To accomplish this, he outlines a US policy agenda with five key objectives:
  1. Make it easier for business to keep or locate operations in the US
  2. Remake the manufacturing sector with a focus on advanced, high-value products
  3. Create an economy that can sustain itself and produce long-term job creation and economic growth
  4. Prepare the next generation’s workforce for the changing economy
  5. Improve America’s global competitiveness, both in the short and long term

He also defines an Immediate Impact Agenda, which focuses on four ways to jumpstart the turnaround process. He recommends we:
  1. Change the way we tax
  2. Create a national incentive strategy
  3. Tackle regulatory policies
  4. Bond with good trading partners
I have issues with some specifics, and you may, too. That’s not the point.

Make it in America delivers both a wakeup call and a potential policy action plan for reviving US manufacturing and the economy.

This book is well worth reading, because as Deming famously said, everyone is responsible for the transformation.

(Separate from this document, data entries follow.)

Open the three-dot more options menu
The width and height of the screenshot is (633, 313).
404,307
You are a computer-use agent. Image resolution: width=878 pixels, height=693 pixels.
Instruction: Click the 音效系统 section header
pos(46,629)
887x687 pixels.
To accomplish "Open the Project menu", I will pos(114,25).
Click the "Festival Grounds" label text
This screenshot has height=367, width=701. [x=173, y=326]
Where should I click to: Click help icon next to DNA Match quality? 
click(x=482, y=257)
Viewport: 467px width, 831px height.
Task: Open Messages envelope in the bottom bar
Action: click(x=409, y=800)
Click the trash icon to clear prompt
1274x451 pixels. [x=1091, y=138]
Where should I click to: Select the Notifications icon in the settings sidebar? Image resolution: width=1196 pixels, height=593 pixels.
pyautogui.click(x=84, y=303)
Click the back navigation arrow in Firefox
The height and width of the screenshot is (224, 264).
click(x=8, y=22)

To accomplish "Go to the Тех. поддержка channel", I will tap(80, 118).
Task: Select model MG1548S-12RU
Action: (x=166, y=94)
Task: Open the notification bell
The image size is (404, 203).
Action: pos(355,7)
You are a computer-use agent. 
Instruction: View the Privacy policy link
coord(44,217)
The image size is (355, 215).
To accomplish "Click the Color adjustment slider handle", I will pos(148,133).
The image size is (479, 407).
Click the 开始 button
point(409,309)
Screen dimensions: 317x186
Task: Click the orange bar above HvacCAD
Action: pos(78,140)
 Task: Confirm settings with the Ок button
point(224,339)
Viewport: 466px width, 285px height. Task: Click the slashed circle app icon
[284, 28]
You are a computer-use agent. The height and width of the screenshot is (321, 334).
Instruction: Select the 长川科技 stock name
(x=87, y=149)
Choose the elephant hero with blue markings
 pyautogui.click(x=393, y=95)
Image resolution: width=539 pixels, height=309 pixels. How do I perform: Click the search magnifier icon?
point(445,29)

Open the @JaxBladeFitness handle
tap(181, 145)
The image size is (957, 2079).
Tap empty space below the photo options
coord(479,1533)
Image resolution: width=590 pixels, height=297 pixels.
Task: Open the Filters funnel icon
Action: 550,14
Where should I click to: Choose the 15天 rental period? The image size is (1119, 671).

Manufacturers and those who sell to, work with or associate with them will gain fresh insights into a complex picture.
                         
Educators, from college presidents to classroom teachers, will learn more about the vital role education plays in manufacturing today and tomorrow. Along the way, they’ll also discover ways to understand and work more effectively with industry partners.

Local, state and national public sector leaders and policymakers should be required to read every word. Liveris does a good job of drawing strong, straight lines between the US policies, taxes and regulations that with each passing year make it more desirable for manufacturing to pick up and go elsewhere.

Liveris contends we’re at a critical fork in the road. He includes this quote from Andy Grove, co-founder of Intel, which sums up the overall situation:
A strategic inflection point is a time in the life of a business when its fundamentals are about to change. That change can mean an opportunity to rise to new heights. But it can just as likely signal the beginning of the end.
We're at the crossroads. Will we choose to make it in America?